● DATA PROVIDED:
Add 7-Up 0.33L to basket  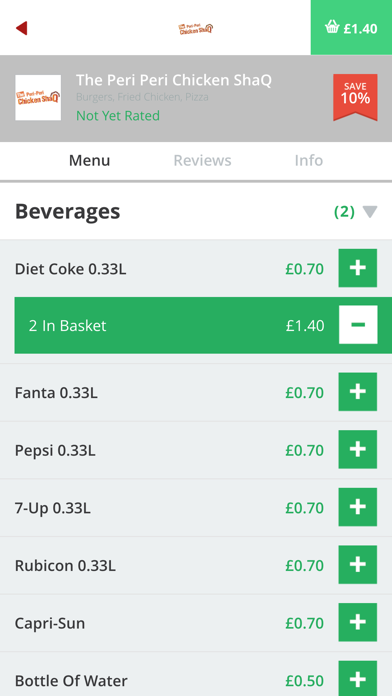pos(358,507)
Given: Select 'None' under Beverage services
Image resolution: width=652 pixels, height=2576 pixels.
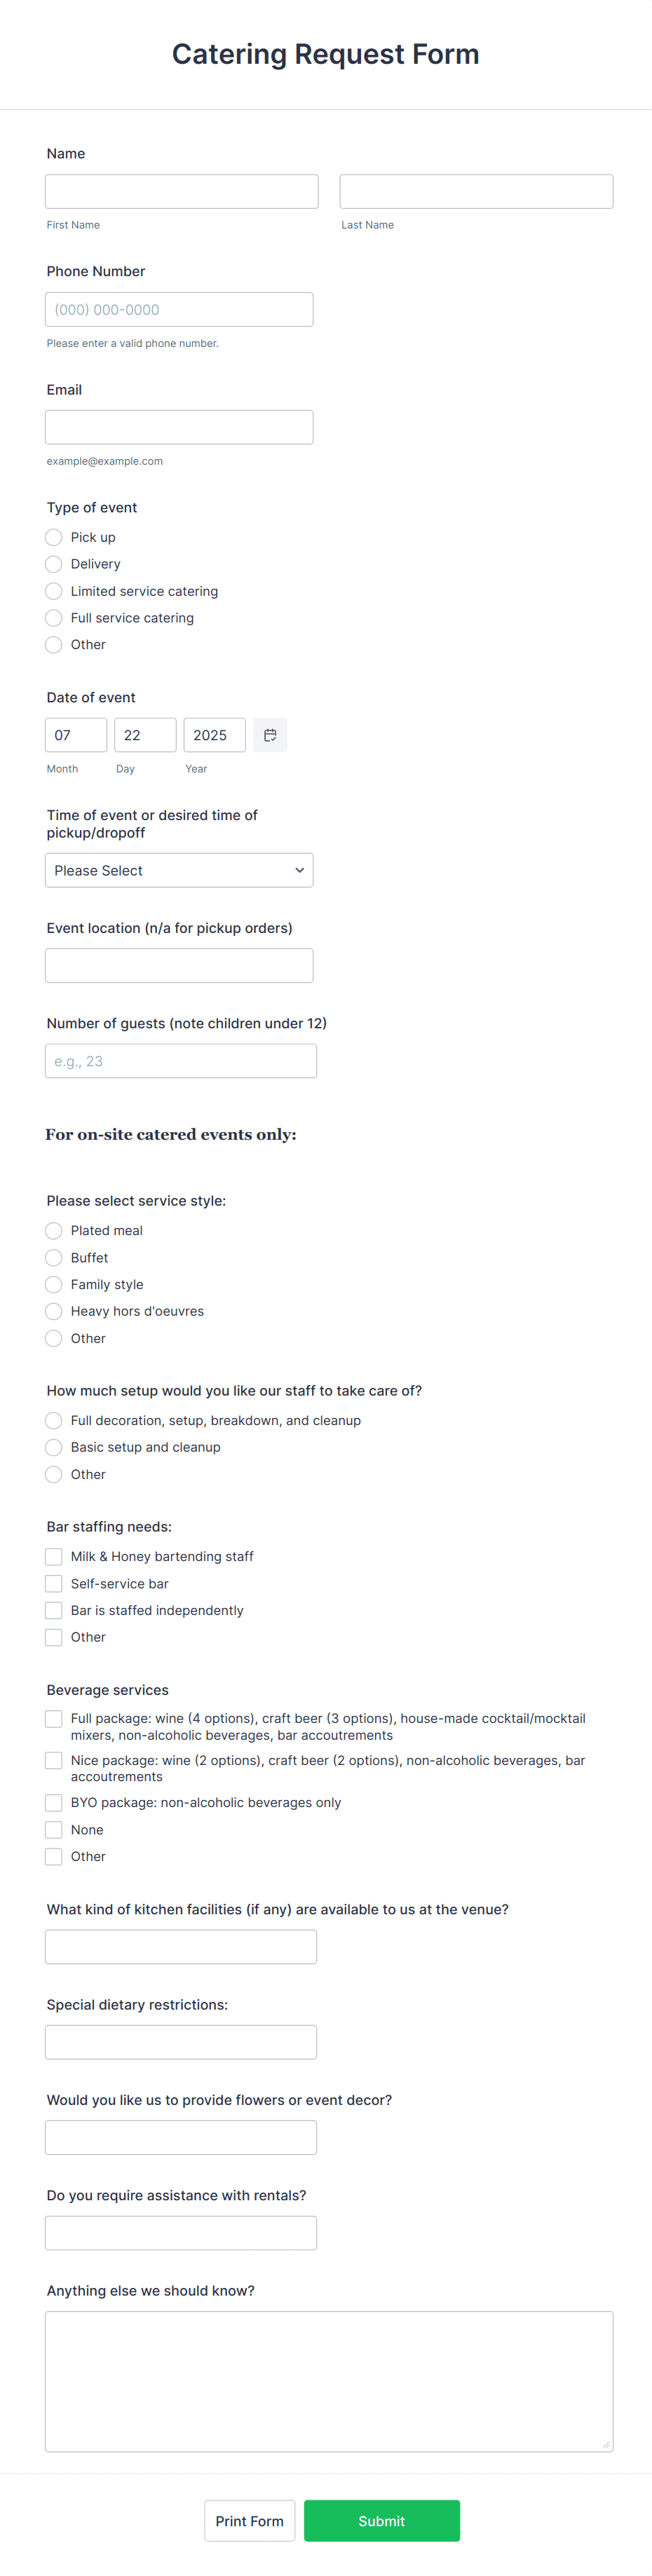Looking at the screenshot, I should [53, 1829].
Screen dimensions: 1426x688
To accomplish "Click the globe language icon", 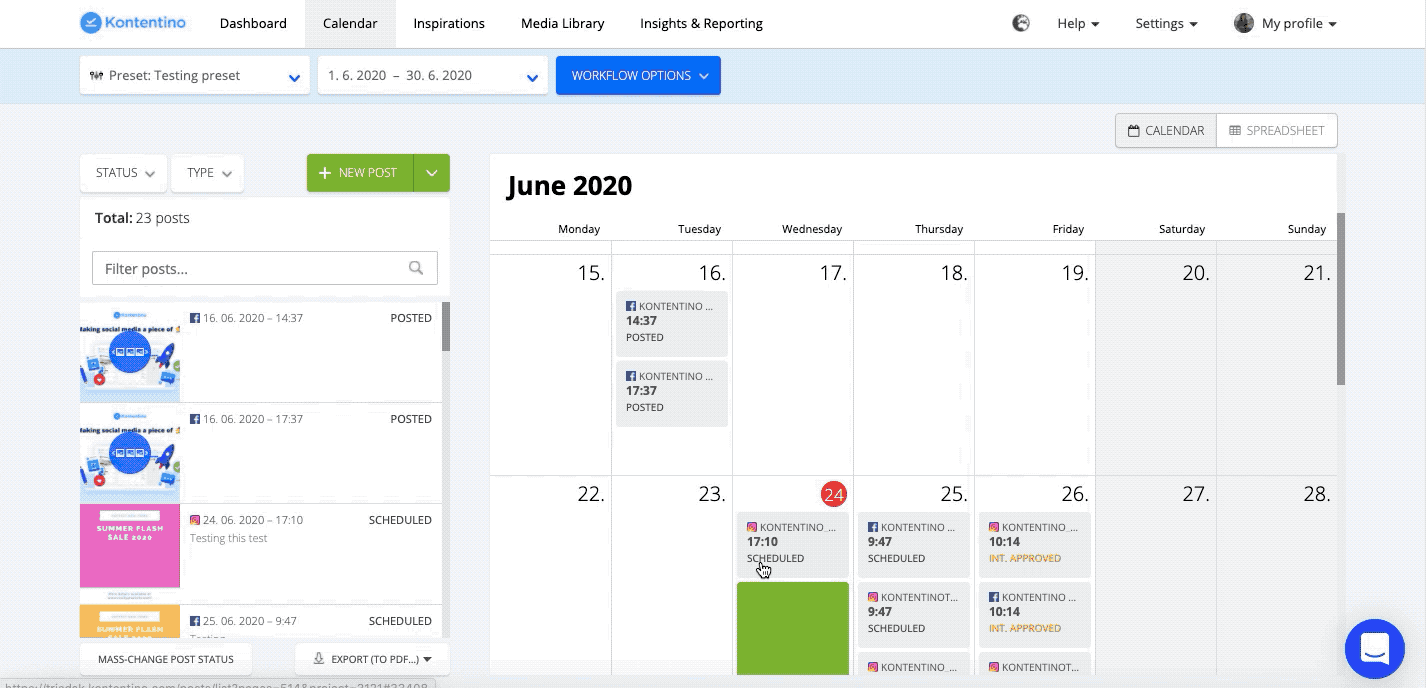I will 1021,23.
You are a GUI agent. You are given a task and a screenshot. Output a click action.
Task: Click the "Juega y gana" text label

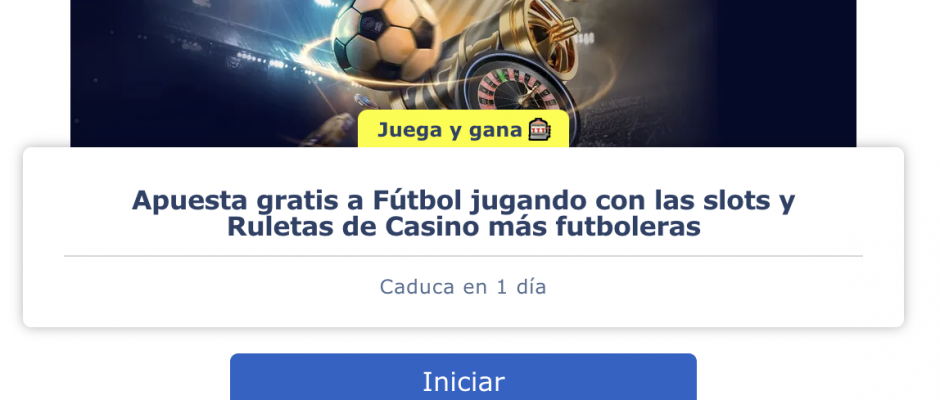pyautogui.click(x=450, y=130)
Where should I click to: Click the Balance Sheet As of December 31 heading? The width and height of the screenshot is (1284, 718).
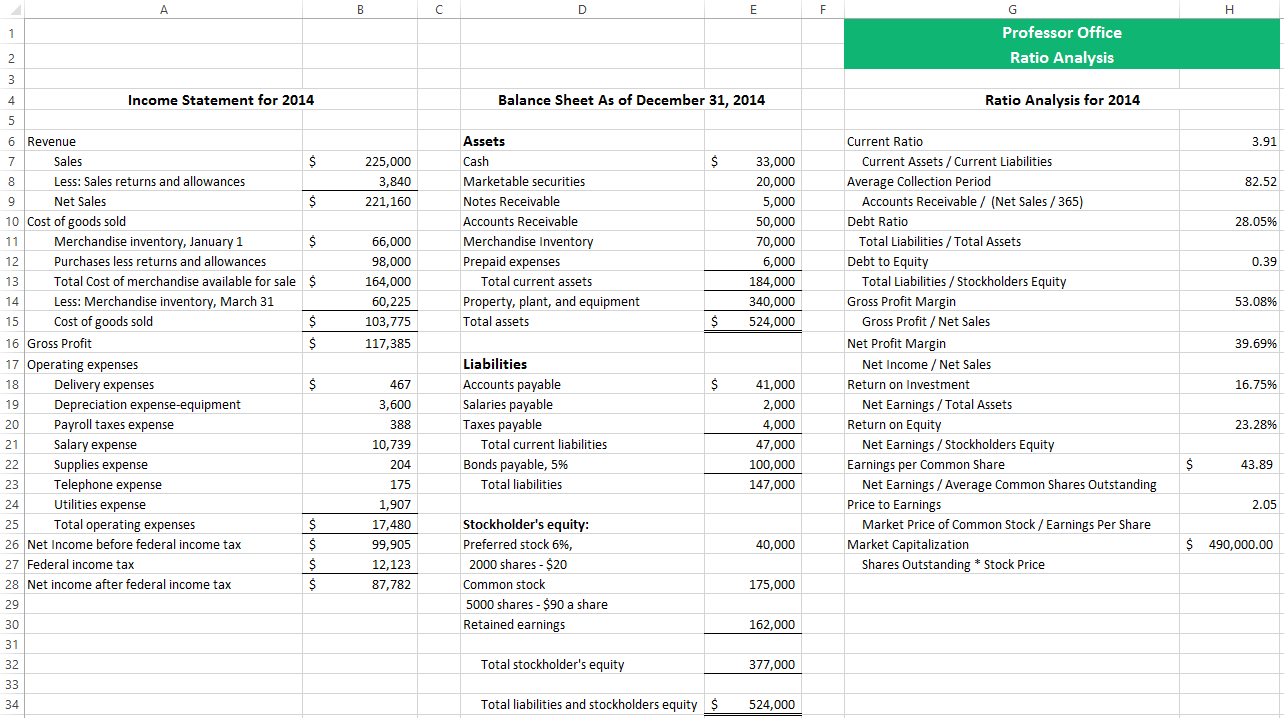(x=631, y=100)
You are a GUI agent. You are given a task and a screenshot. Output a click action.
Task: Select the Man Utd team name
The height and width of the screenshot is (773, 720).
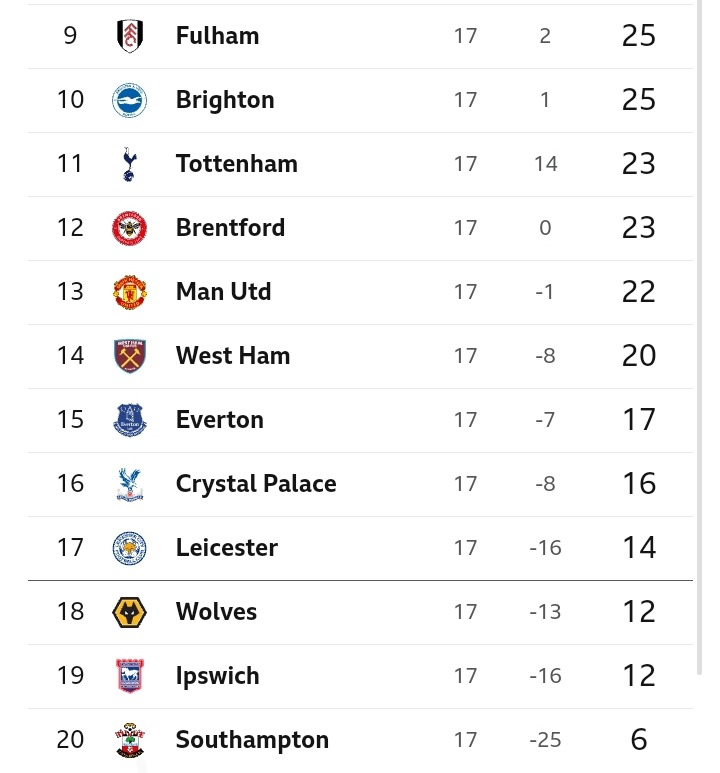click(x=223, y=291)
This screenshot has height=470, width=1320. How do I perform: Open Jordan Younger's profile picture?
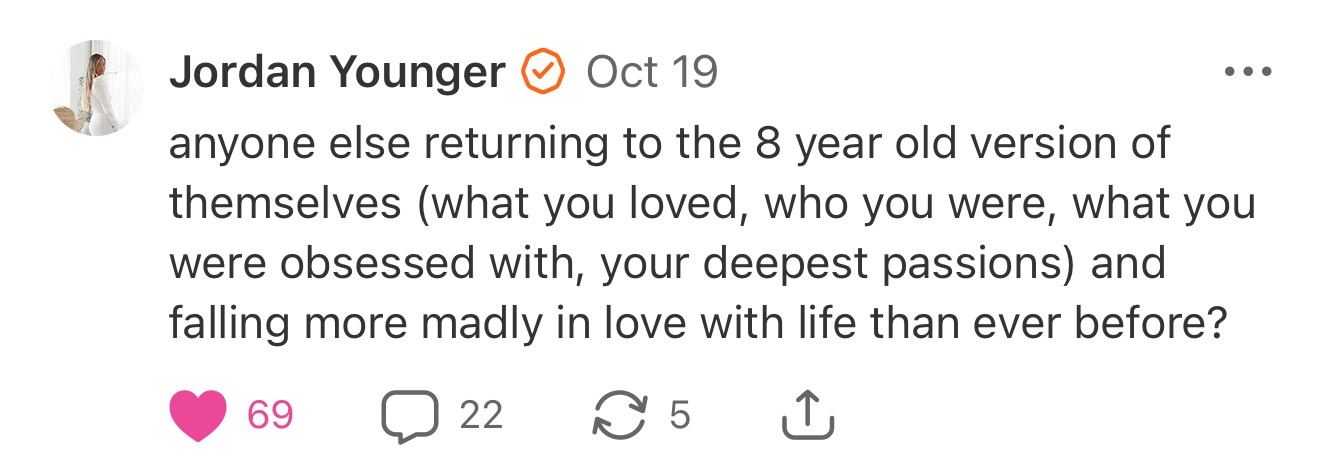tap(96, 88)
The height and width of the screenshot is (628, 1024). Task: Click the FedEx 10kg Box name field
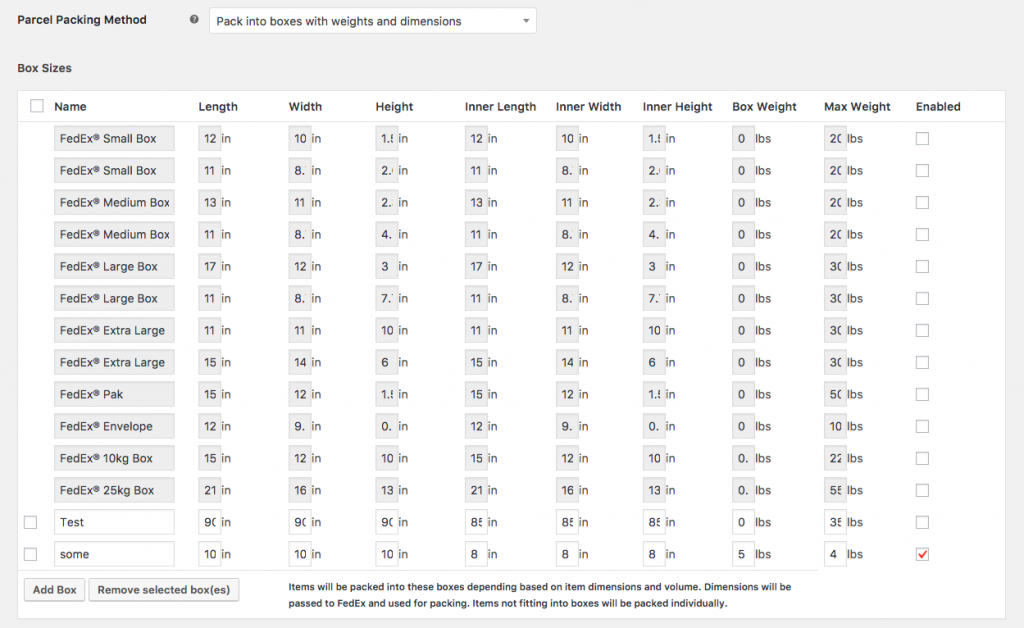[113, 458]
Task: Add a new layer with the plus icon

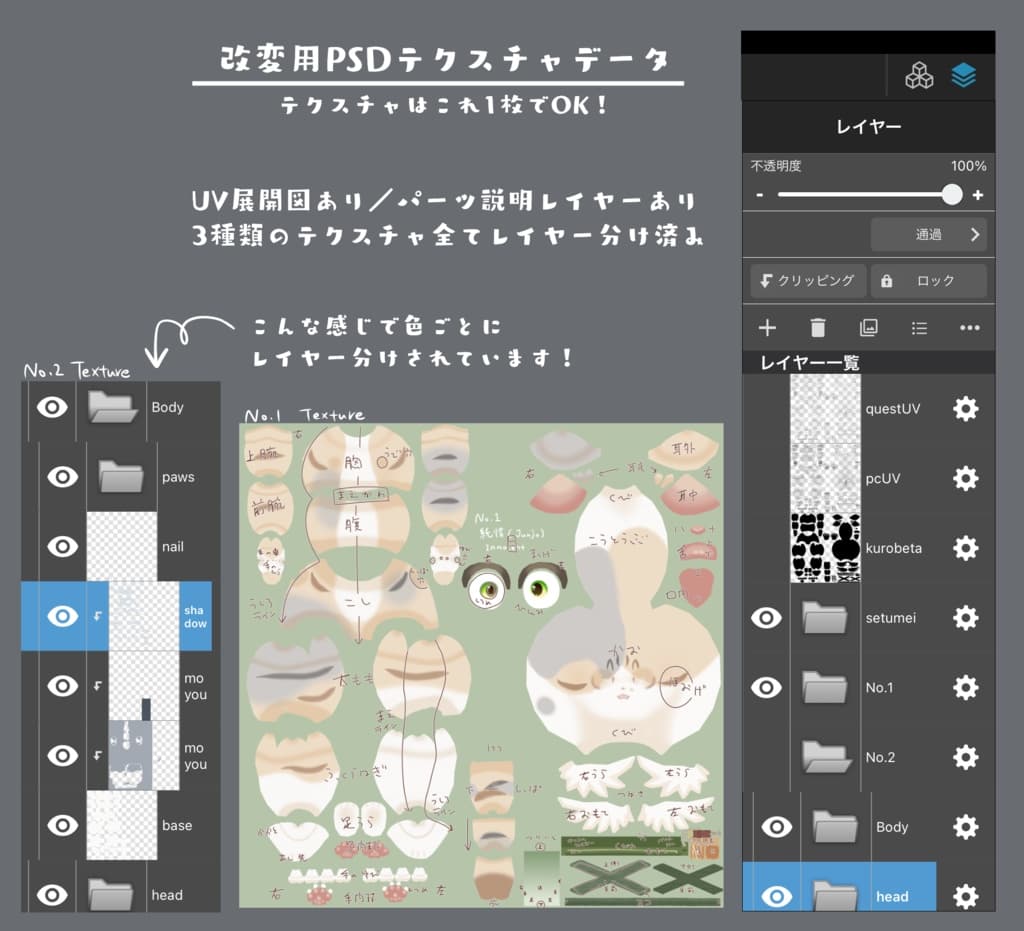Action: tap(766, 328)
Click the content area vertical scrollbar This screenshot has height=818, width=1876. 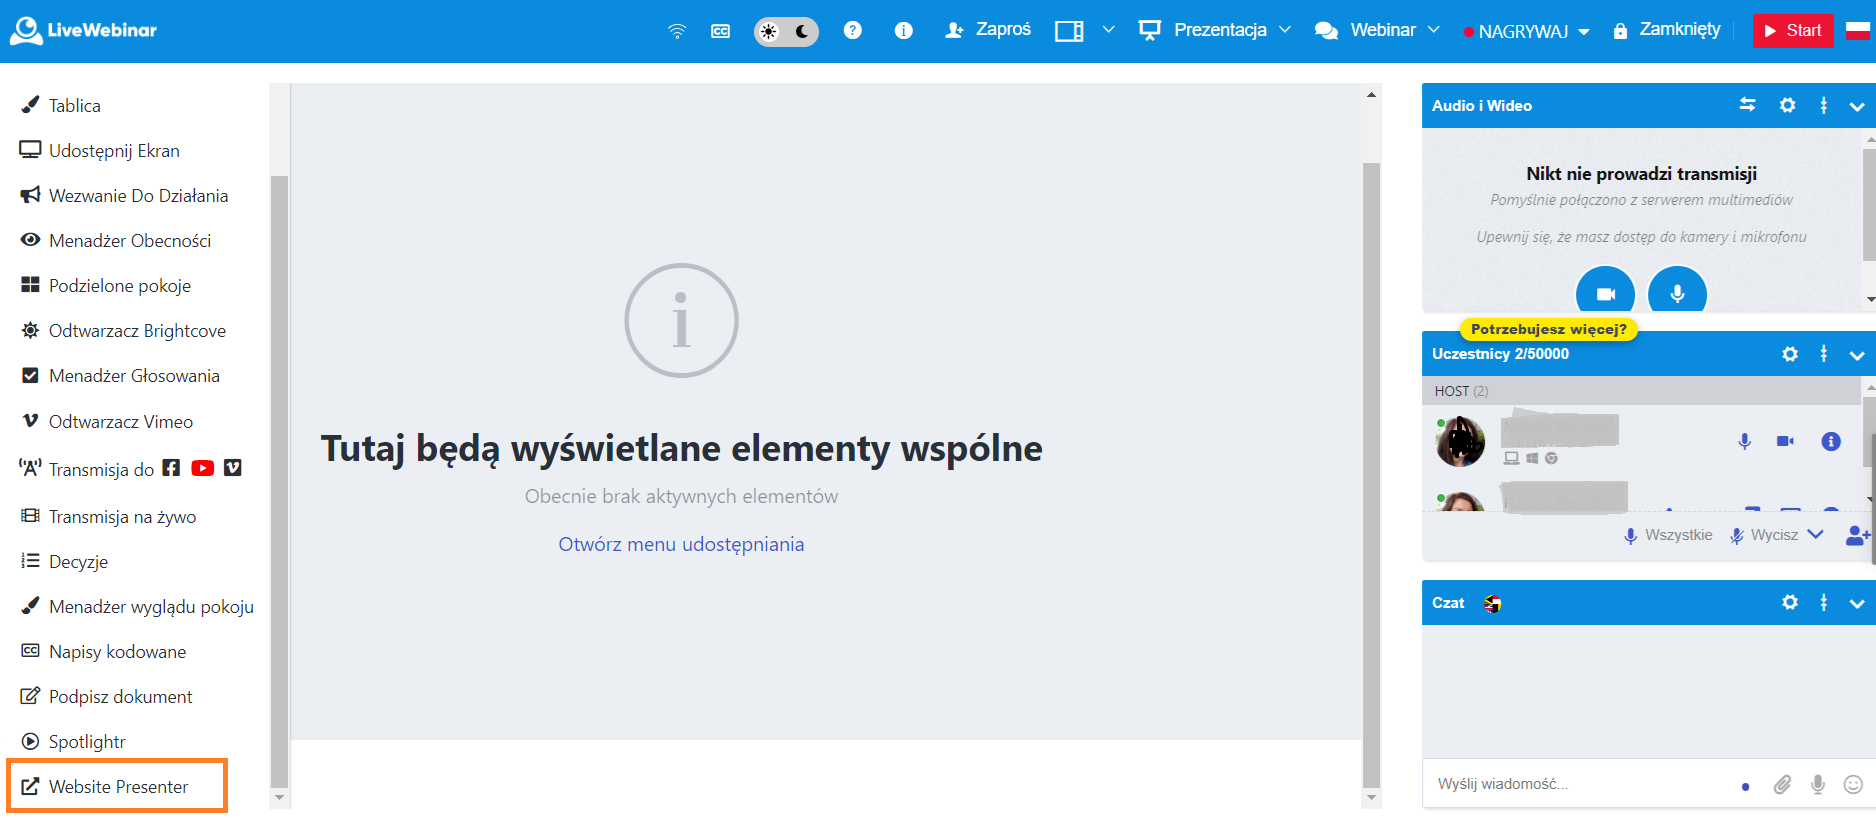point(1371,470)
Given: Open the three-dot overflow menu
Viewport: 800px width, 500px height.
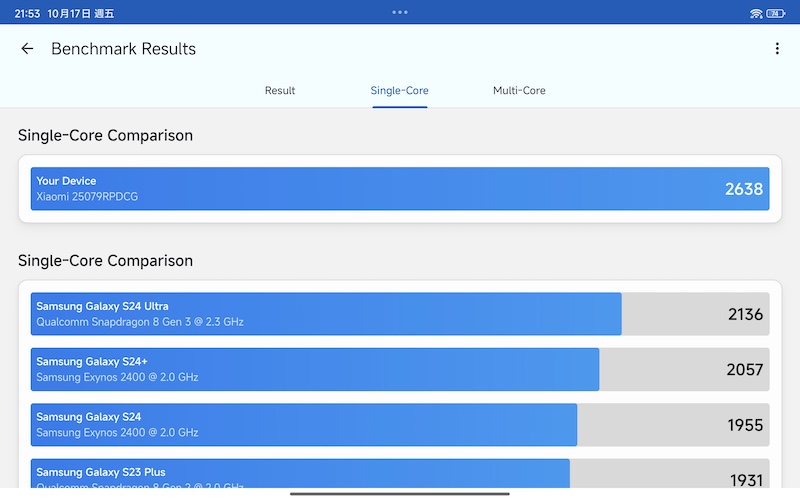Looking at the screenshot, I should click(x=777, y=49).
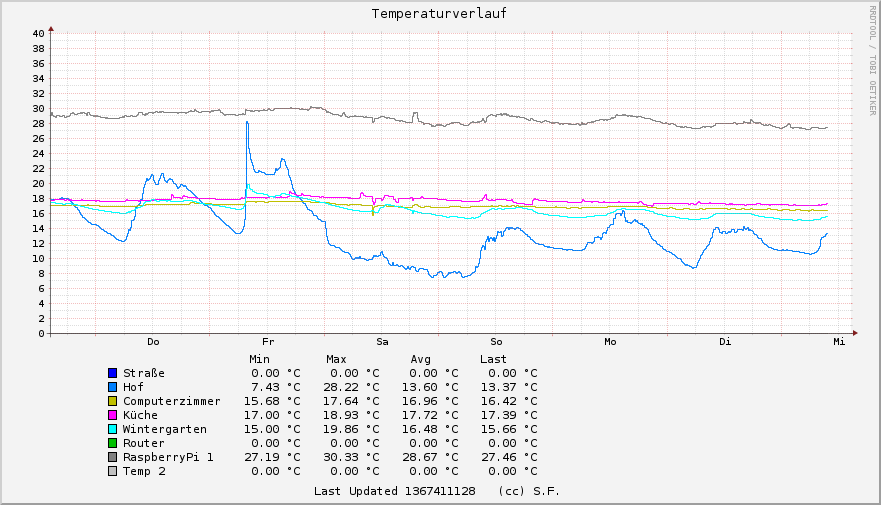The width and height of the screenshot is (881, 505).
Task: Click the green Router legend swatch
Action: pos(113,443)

● PROBLEM: Could you copy the material starting at the line containing "The height and width of the screenshot is (628, 1024)." and ending at the line containing "Action: tap(766, 328)", both lines included, keeping the requests as they are but raising every coordinate in the answers by 86, and omitting the pictures?

● RESULT OF THIS TASK:
The height and width of the screenshot is (628, 1024). Task: Click the FedEx 10kg Box name field
[199, 544]
Task: Add a new layer with the plus icon

Action: tap(852, 414)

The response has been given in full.